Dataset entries
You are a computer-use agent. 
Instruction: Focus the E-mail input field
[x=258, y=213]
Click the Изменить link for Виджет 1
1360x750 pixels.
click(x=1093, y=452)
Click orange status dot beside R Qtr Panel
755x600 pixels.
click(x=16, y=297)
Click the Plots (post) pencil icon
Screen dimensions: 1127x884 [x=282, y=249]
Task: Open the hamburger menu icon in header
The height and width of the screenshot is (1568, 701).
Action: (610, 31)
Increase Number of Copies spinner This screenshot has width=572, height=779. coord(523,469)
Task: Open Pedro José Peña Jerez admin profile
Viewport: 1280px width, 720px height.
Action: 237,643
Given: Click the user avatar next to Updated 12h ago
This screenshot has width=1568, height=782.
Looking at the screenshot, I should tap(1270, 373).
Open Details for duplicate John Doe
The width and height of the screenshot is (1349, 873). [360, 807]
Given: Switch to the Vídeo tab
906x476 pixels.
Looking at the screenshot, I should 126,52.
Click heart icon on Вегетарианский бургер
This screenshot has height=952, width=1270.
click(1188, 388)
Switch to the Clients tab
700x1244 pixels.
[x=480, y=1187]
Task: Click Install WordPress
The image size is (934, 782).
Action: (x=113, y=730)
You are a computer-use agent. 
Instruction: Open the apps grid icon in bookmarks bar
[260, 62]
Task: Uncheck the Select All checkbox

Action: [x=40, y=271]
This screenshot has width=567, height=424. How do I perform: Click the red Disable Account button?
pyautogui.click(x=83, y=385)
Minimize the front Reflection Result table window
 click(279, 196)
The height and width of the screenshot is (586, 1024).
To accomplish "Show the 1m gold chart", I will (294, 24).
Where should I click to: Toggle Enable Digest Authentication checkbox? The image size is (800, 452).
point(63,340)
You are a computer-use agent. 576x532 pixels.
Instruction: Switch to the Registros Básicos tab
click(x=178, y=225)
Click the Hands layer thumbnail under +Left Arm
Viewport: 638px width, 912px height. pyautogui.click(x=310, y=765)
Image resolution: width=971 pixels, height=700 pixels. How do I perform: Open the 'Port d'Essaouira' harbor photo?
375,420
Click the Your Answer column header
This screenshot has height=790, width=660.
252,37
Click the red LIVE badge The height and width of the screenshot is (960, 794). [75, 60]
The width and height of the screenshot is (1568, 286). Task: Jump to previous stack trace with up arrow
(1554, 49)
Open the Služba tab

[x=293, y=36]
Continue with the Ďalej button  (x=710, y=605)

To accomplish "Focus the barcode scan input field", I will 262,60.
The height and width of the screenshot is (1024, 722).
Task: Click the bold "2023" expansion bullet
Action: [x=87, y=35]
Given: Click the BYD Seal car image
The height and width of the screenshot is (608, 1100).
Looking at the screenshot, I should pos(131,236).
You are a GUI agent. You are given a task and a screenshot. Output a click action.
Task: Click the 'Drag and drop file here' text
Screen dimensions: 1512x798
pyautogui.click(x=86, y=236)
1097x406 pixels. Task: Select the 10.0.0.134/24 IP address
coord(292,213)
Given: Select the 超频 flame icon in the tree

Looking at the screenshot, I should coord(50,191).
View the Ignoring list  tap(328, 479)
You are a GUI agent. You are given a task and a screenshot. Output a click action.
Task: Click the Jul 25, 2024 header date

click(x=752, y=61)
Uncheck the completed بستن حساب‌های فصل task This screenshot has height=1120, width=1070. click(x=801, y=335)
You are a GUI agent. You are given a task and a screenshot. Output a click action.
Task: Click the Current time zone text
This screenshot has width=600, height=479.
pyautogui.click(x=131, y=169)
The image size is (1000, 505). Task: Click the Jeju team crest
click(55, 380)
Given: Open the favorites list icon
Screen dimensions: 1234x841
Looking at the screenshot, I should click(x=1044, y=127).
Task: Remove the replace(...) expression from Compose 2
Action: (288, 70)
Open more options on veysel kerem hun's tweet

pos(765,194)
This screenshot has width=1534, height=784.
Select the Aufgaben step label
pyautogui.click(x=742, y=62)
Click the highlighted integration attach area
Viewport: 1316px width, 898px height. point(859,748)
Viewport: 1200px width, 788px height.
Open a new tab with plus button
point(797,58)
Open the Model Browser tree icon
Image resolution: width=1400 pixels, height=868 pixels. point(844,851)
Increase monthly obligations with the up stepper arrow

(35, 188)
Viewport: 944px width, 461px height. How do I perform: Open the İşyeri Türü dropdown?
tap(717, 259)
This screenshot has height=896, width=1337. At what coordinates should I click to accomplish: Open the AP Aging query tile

HOW TO COMPLETE THIS TASK: With no other words, report how many lines in the entries hold the string "text".

RESULT: 2